■ **Work to complete**
Only one stretch of the listing below is wanted. Give it again exactly, from the line with "Task: Open the hemnes-glasplatte-transparent" through the line with "The image size is (847, 346).".

■ **Dataset**
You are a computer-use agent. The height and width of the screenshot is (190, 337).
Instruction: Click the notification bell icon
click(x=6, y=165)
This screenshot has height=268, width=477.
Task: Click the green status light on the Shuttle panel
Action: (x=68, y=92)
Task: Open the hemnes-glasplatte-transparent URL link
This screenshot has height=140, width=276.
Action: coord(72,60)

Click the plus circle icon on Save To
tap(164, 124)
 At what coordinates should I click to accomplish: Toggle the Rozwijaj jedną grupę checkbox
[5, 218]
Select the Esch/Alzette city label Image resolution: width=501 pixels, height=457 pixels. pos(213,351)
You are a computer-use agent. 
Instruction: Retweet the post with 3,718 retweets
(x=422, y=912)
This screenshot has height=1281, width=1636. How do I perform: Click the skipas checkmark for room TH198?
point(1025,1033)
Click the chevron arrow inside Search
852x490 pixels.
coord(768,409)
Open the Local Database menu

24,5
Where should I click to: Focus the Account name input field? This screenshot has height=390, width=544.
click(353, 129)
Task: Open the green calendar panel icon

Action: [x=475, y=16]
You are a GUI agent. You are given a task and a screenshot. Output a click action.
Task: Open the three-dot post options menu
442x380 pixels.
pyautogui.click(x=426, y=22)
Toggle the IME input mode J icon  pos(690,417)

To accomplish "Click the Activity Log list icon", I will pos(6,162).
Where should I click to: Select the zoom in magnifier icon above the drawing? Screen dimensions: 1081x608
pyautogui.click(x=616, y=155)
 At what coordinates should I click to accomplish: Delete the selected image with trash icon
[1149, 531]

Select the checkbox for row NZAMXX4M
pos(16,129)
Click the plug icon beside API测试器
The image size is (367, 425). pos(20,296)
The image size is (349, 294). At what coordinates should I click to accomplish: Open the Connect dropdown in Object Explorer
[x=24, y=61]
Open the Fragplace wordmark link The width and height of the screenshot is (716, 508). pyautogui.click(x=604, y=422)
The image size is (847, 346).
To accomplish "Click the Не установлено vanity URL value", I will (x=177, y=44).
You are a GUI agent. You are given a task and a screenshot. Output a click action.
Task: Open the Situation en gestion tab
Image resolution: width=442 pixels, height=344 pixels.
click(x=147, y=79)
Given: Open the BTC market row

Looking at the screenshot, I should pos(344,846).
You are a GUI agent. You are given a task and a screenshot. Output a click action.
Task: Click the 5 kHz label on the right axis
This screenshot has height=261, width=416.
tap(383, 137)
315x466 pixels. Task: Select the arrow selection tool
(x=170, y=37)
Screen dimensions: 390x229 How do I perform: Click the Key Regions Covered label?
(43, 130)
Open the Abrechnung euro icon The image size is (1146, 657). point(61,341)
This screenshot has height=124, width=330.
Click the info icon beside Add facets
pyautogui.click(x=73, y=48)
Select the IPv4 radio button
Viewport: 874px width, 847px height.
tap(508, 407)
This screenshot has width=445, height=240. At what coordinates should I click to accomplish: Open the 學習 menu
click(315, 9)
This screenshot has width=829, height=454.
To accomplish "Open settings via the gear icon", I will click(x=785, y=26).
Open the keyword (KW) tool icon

■ **Task output**
Task: Open the hemnes-glasplatte-transparent URL link
This screenshot has height=140, width=276.
Action: coord(72,60)

Click the plus circle icon on Save To
tap(164, 124)
 At what coordinates should I click to accomplish: Toggle the Rozwijaj jedną grupę checkbox
[5, 218]
Select the Esch/Alzette city label Image resolution: width=501 pixels, height=457 pixels. pos(213,351)
You are a computer-use agent. 
Instruction: Retweet the post with 3,718 retweets
(x=422, y=912)
This screenshot has height=1281, width=1636. How do I perform: Click the skipas checkmark for room TH198?
point(1025,1033)
Click the chevron arrow inside Search
852x490 pixels.
coord(768,409)
Open the Local Database menu

24,5
Where should I click to: Focus the Account name input field? This screenshot has height=390, width=544.
click(353, 129)
Task: Open the green calendar panel icon

Action: [x=475, y=16]
You are a GUI agent. You are given a task and a screenshot. Output a click action.
Task: Open the three-dot post options menu
442x380 pixels.
pyautogui.click(x=426, y=22)
Toggle the IME input mode J icon  pos(690,417)

To accomplish "Click the Activity Log list icon", I will pos(6,162).
Where should I click to: Select the zoom in magnifier icon above the drawing? Screen dimensions: 1081x608
pyautogui.click(x=616, y=155)
 At what coordinates should I click to accomplish: Delete the selected image with trash icon
[1149, 531]

Select the checkbox for row NZAMXX4M
pos(16,129)
Click the plug icon beside API测试器
The image size is (367, 425). pos(20,296)
The image size is (349, 294). At what coordinates should I click to accomplish: Open the Connect dropdown in Object Explorer
[x=24, y=61]
Open the Fragplace wordmark link The width and height of the screenshot is (716, 508). pyautogui.click(x=604, y=422)
The image size is (847, 346).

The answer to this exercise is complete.